BreakupBot is a therapeutic chatbot developed to help get over romantic breakups. Organically acquired 200+ users of varying demographics. The system, initially built to help people who could not get over breakups, uses scraped content from dating sites and builds a philosophical counselling knowledge graph as the decision tree for generating responses to user input.
Built Android application and JSON-based API that receives user text input and returns counselling-based responses
Based on real-time user variables (lover type, heartrate-sentiment approximation), categorized text corpus is filtered before running hidden markov chain text generator
Used random forest classification model and hierarichal clustering to bucket users into John A. Lee’s six types of lovers based on preliminary text input
Adopted script that estimates heartrate from camera image input based on measurement of signal peak difference at time intervals
Scripted web scrapers to pull high-rated responses from love-related forums; constructed knowledge graph from corpora to facilitate filtering for text generator
The backstory of the project started off in my freshman year when my close friend got dumped by his girlfriend right before his final exams, and his GPA dropped from 3.7 to 2.7. It made me realize that even someone as intelligent as my friend could be vulnerable to the emotional dangers of romance. So I set out to figure out a way to help him recover. He did not want to talk about his situation with anyone and wanted to save “face”, so I figured he could speak with a very smart bot.

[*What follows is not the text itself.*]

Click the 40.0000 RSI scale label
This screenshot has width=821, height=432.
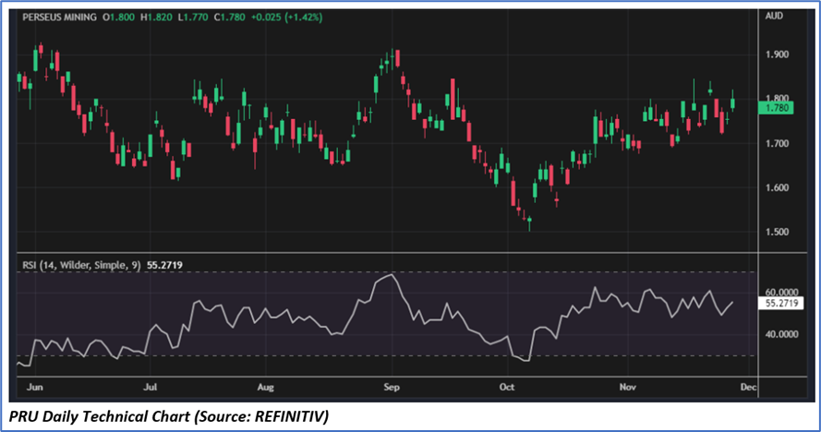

I started out surveying the preferences of users (students who went through breakups recently), to validate the method of human-computer interaction, and to identify the optimal counselling approach. After settling on a chatbot interface, the next step was building the backend system.
The first component of the system was user characterization (identifying which type of lover the user is based on discussion with the bot, based on the Love Attitudes Scale framework). The second component was heartrate sentitivity analysis to adjust the direction and sensitivity of responses generated. By using phone LED and camera to capture the redness of the finger and processing the image with Laure’s algorithm, we can estimate heartrate as a proxy for instantaneous stress of the user mid-conversation. The third component would be usage of philosophical counselling (which is more open-ended and dialogue-based than psychological counselling). Based on Sternberg’s Triangular Theory of Love, the bot would attempt to rationalize the relative position of the user in their relationship. The fourth component would be the source data of responses (scraped from dating sites or love advisory sites), and based on the personality adjustment mechanisms would run a text generation algorithm as response to user input.
After building and testing the system within a group of test users, I additionally submitted the project to the President’s Cup. I was the only participant who was a Year 1 Business student and working solo; all other competitors are Post-graduate or Final Year students working in teams of four or five.